→ SHORT PROBLEM:
Copy every line of the listing below verbatim, omitting the pictures.

____ DATA SHOWN

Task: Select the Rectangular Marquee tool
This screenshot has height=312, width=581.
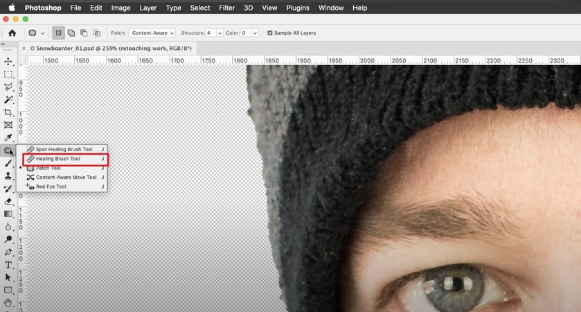Action: pos(8,74)
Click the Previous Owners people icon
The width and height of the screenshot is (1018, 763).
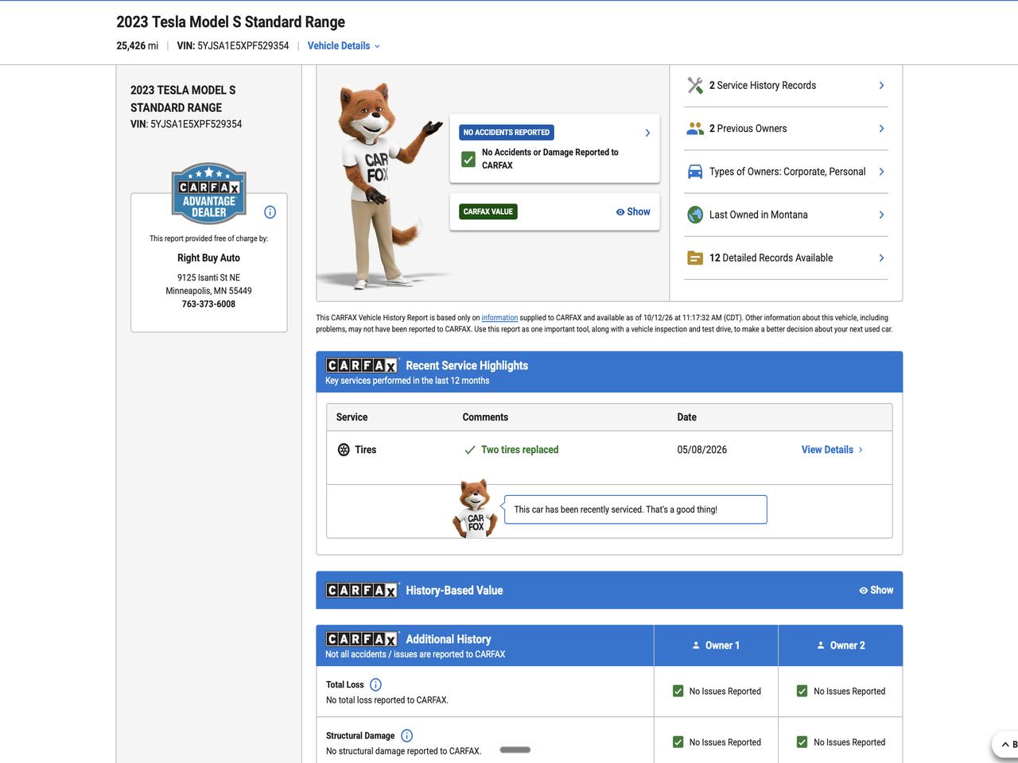pos(695,129)
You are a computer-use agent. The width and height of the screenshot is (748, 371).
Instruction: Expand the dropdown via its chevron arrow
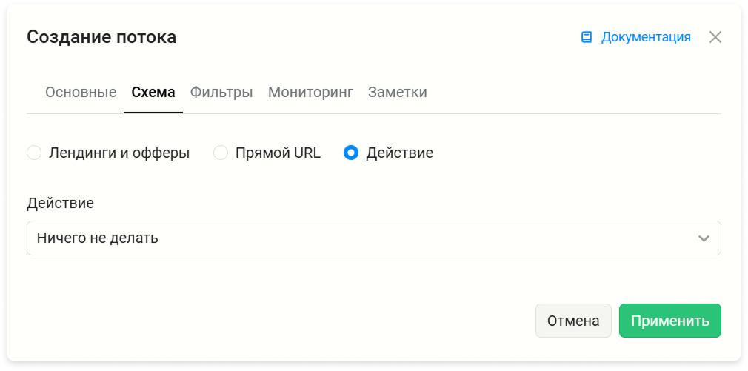click(704, 238)
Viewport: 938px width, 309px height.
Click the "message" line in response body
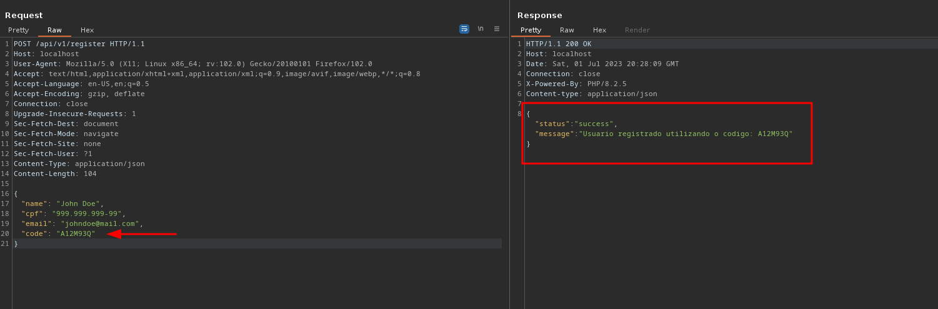click(x=663, y=134)
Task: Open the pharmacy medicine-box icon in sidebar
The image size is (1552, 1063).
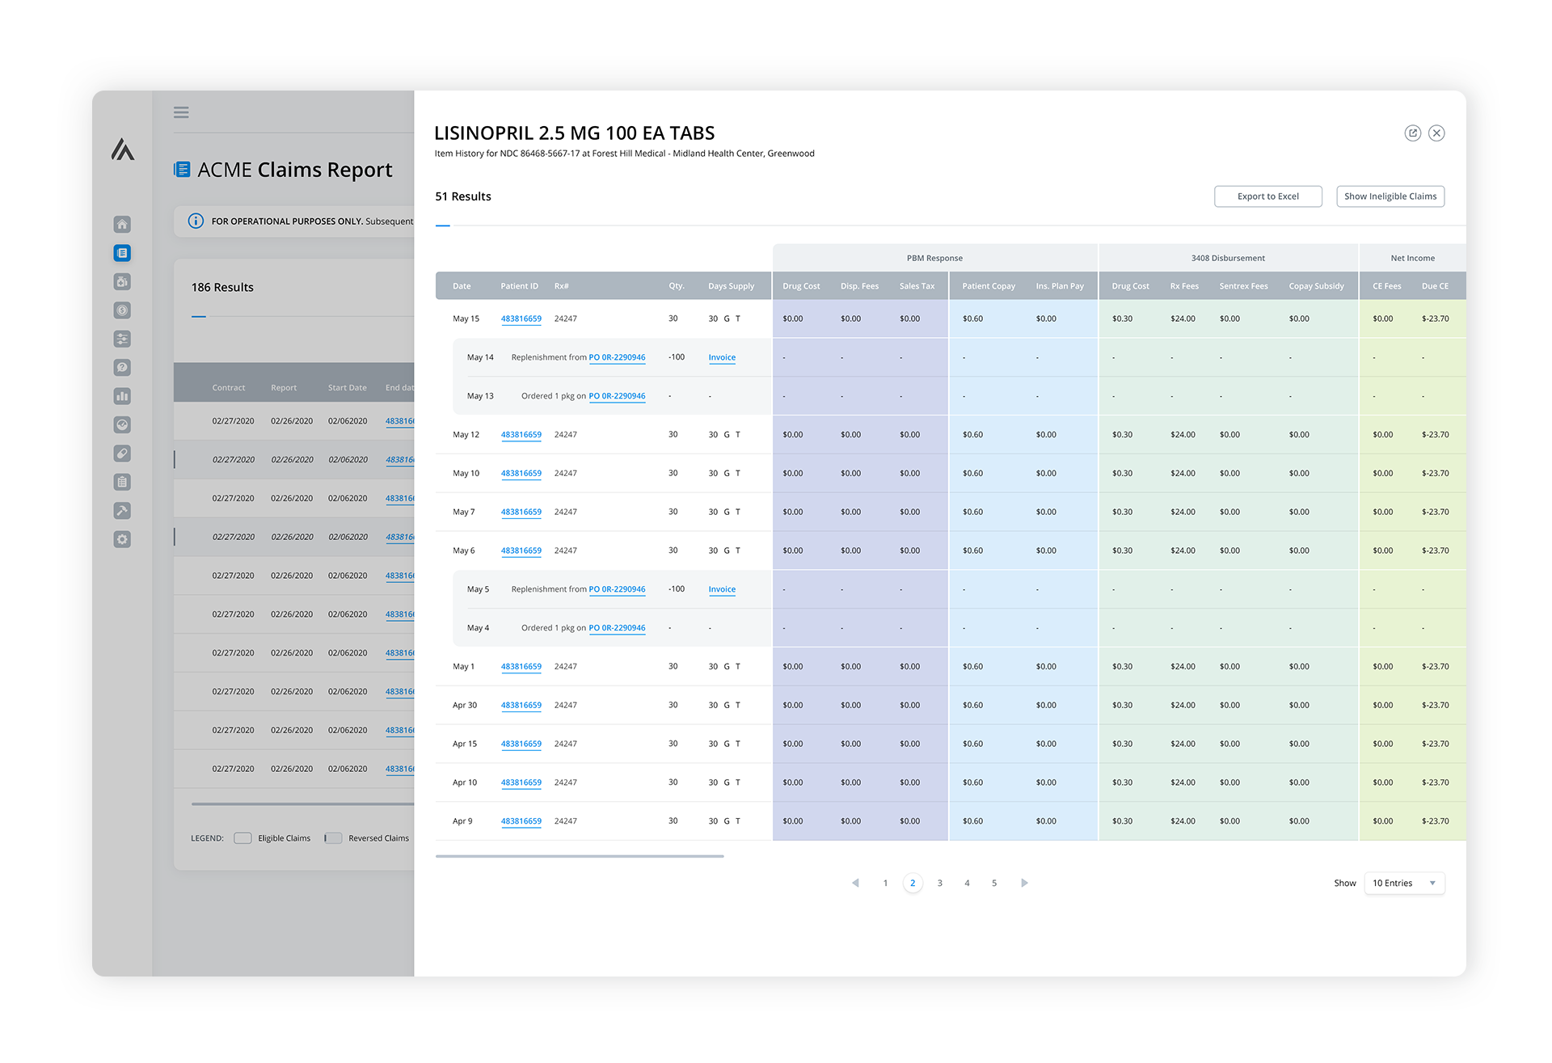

________

→ RESULT FOR THIS EXERCISE:
Task: Select the Rectangular Marquee tool
This screenshot has height=312, width=581.
Action: pos(8,74)
Click the Previous Owners people icon
The width and height of the screenshot is (1018, 763).
pos(695,129)
You are a computer-use agent. The width and height of the screenshot is (748, 371).
Instruction: Expand the dropdown via its chevron arrow
click(704, 238)
Viewport: 938px width, 309px height.
Click the "message" line in response body
click(x=663, y=134)
Task: Open the pharmacy medicine-box icon in sidebar
The image size is (1552, 1063).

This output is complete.